## [Given exercise]
Pick up the Python-Dev thread on passing slice bounds to long() when parsing strings, and continue it from its final line.
* start Passage provided *
[Python-Dev] Cost-Free Slice into FromString constructors--Long

Bob Ippolito bob at redivi.com
Thu May 25 17:36:00 CEST 2006

On May 25, 2006, at 3:28 PM, Jean-Paul Calderone wrote:

> On Thu, 25 May 2006 15:01:36 +0000, Runar Petursson  
> <runar at runar.net> wrote:
>> We've been talking this week about ideas for speeding up the  
>> parsing of
>> Longs coming out of files or network.  The use case is having a  
>> large string
>> with embeded Long's and parsing them to real longs.  One approach  
>> would be
>> to use a simple slice:
>> long(mystring[x:y])
>> an expensive operation in a tight loop.  The proposed solution is  
>> to add
>> further keyword arguments to Long (such as):
>> long(mystring, base=10, start=x, end=y)
>> The start/end would allow for negative indexes, as slices do, but  
>> otherwise
>> simply limit the scope of the parsing.  There are other solutions,  
>> using
>> buffer-like objects and such, but this seems like a simple win for  
>> anyone
>> parsing a lot of text.  I implemented it in a branch  runar- 
>> longslice-
>> branch,
>> but it would need to be updated with Tim's latest improvements to  
>> long.
>> Then you may ask, why not do it for everything else parsing from  
>> string--to
>> which I say it should.  Thoughts?
* end Passage provided *
* start Given records *
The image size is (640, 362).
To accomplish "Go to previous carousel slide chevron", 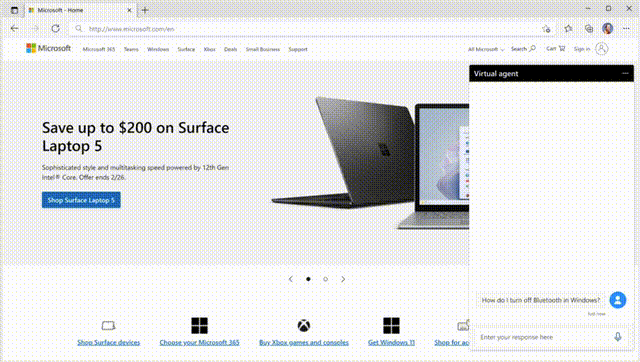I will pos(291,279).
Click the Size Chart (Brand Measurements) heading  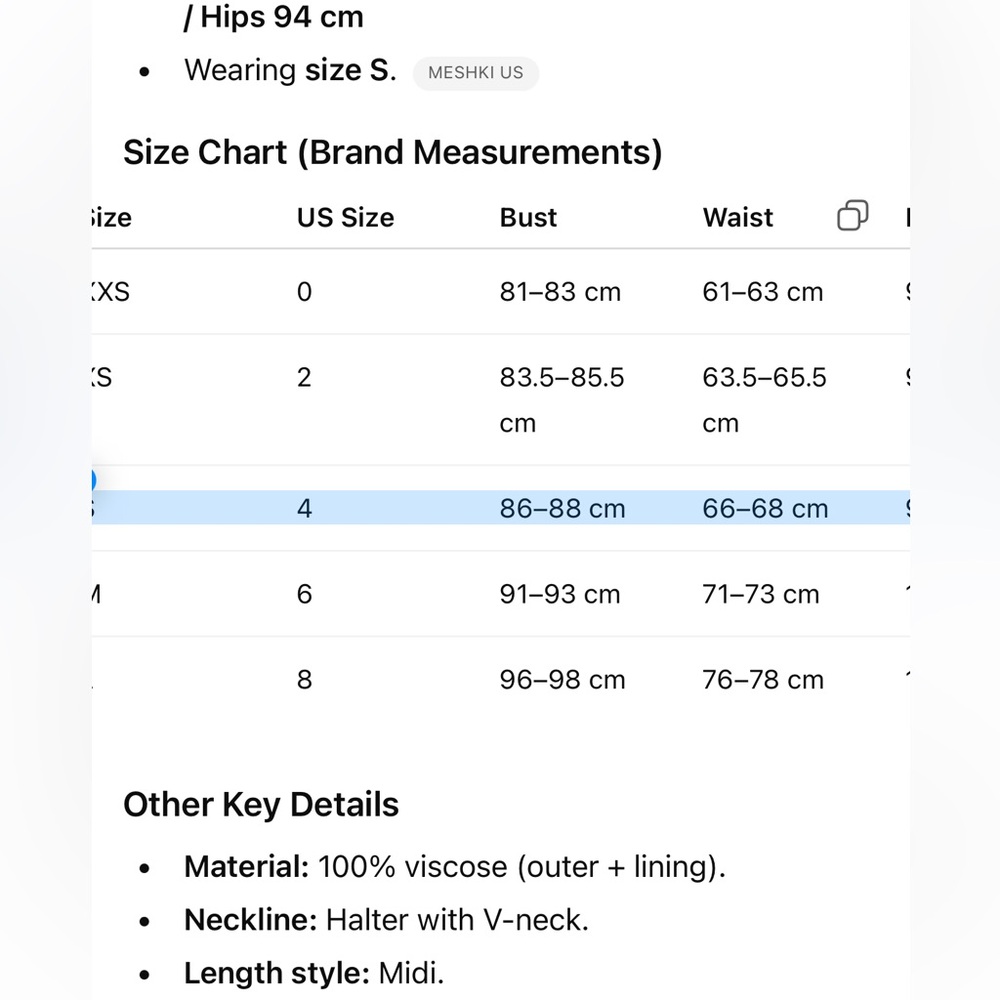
* end Given records *
* start Given records *
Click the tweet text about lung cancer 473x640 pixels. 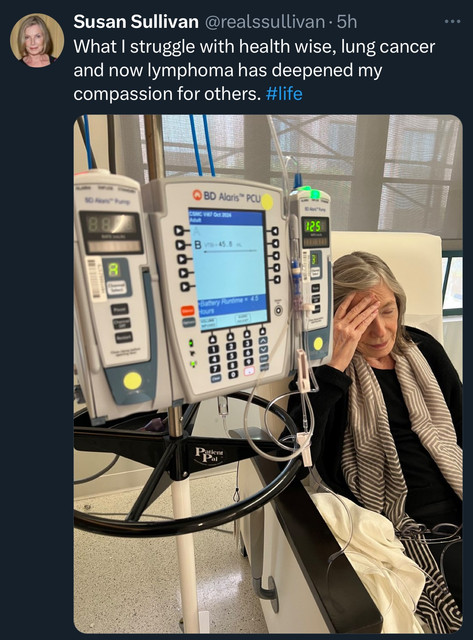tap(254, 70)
* end Given records *
## [Task response]
> This really seems like a poor option.  Why fix the problem with a  
> hundred special cases instead of a single general solution?
> Hmm, one reason could be that the general solution doesn't work:
>   exarkun at kunai:~$ python
>   Python 2.4.3 (#2, Apr 27 2006, 14:43:58)
>   [GCC 4.0.3 (Ubuntu 4.0.3-1ubuntu5)] on linux2
>   Type "help", "copyright", "credits" or "license" for more  
> information.
>>>> long(buffer('1234', 0, 3))
>   Traceback (most recent call last):
>     File "<stdin>", line 1, in ?
>   ValueError: null byte in argument for long()
>>>> long(buffer('123a', 0, 3))
>   Traceback (most recent call last):
>     File "<stdin>", line 1, in ?
>   ValueError: invalid literal for long(): 123a

One problem with buffer() is that it does a memcpy of the buffer. A  
zero-copy version of buffer (a view on some object that implements  
the buffer API) would be nice.